Background:
Understanding the functional capacity of antibodies to conserved Streptococcus pyogenes vaccine antigens is critical for vaccine development. We studied performance of functional immunoassays in a setting with high disease burden.
Methods:
Sera (n=114) from two cross sectional cohorts in The Gambia spanning infancy to adulthood were randomly selected from strata of binding IgG titres to SLO, SpyAD and SpyCEP. Functional immunoassays measured inhibition of SLO-mediated hemolysis, SpyCEP-mediated IL-8 cleavage, and opsonophagocytosis of SpyAD- and GAC-coated beads as well as FITC-labelled whole M1 bacteria into THP-1 cells1,2,3.
Results:
Stronger correlations were observed between IgG binding levels to SLO and inhibition of haemolysis (Spearman’s coefficient=0.78) than between IgG to SpyCEP and inhibition of IL-8 cleavage (coefficient=0.59). Opsonophagocytosis of antigen-coated beads correlated strongly with binding IgG for GAC (coefficient=0.73) and SpyAD (coefficient=0.81). A higher proportion of samples with IgG levels above previously identified 50% protective thresholds demonstrated opsonophagocytosis of M1 bacteria compared to those below the threshold for SLO (74% vs 34%, p=0.00078), SpyAD (93% vs 35%, p<0.0001), and SpyCEP (70% vs 36%, p=0.011).
Discussion:
We observed substantial heterogeneity, with broad correlation between binding IgG and functionality.

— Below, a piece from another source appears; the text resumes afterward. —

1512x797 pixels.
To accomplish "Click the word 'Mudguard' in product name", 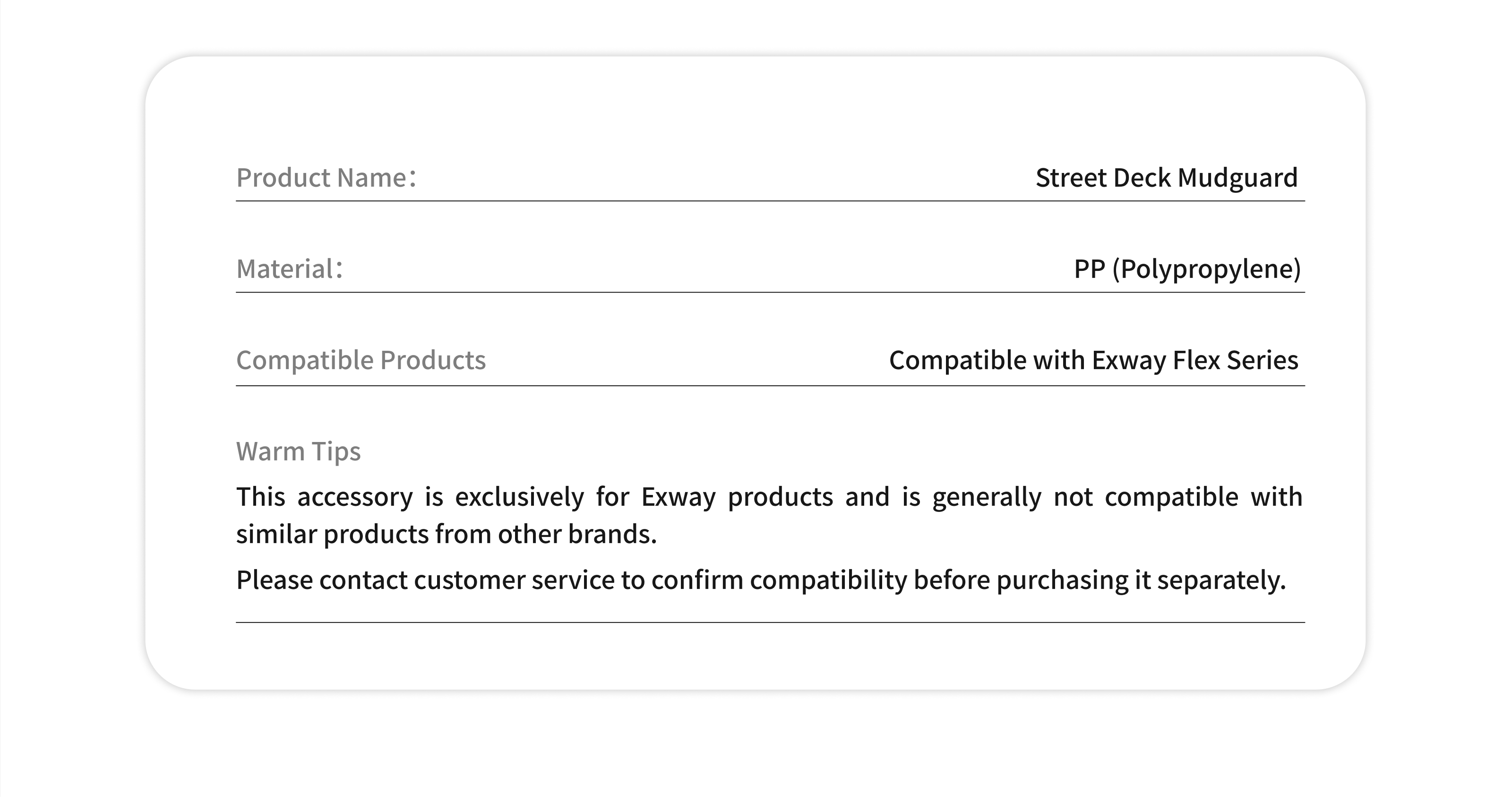I will (1237, 177).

SpyCEP-mediated Il-8 cleavage inhibition demonstrated a less clear correlation with anti-SpyCEP IgG, suggesting binding of antibodies to non-functional regions of SpyCEP. Given IgG to M1 was low, observed opsonophagocytosis is assumed to have occurred mediated by antibodies directed at targets other than the M1 hypervariable region. Further assessment in clinical vaccine trials and human challenge models will further clarify the utility of these assays.